- **Your instructions**: Rewrite the lines from the one containing "Given: Click the Region Static Id(s) field" through the one containing "Action: click(139, 633)", swapping "typical price" for "regular price" and leaving everything else untouched.
>>>
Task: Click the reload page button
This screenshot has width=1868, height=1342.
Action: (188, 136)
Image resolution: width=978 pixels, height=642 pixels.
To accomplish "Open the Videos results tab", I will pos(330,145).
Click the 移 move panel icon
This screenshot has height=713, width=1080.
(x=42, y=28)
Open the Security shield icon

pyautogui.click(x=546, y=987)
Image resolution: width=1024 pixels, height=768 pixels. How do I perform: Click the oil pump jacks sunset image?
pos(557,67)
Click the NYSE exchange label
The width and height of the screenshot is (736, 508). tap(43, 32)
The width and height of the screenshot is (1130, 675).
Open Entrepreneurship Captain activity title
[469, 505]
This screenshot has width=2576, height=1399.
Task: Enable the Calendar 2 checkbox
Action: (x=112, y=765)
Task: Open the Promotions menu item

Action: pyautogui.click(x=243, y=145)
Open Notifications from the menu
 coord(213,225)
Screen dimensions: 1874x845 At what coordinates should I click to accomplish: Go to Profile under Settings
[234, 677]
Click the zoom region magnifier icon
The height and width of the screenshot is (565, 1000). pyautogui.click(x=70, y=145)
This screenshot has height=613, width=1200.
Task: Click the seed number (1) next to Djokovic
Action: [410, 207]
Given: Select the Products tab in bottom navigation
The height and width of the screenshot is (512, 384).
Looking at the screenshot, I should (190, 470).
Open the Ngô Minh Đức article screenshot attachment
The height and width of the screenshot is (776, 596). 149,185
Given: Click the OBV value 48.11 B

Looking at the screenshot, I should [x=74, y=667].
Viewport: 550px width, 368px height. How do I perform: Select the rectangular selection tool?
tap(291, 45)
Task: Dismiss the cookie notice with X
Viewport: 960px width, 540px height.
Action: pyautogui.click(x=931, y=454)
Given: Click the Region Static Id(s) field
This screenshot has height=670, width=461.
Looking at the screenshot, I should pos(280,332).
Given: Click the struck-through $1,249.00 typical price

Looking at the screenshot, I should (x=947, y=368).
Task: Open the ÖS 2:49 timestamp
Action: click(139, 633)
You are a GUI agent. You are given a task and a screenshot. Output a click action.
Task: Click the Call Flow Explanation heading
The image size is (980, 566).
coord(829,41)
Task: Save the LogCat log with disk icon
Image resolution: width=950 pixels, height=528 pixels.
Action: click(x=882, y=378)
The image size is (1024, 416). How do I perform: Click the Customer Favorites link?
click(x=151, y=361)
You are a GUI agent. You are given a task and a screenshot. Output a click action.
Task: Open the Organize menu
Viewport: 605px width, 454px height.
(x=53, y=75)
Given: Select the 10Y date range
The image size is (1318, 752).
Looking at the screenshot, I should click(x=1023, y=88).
<<<
- **Result of this exercise**:
Given: Click the Region Static Id(s) field
This screenshot has height=670, width=461.
Looking at the screenshot, I should pos(280,332).
Given: Click the struck-through $1,249.00 regular price

Looking at the screenshot, I should (x=947, y=368).
Task: Open the ÖS 2:49 timestamp
Action: click(139, 633)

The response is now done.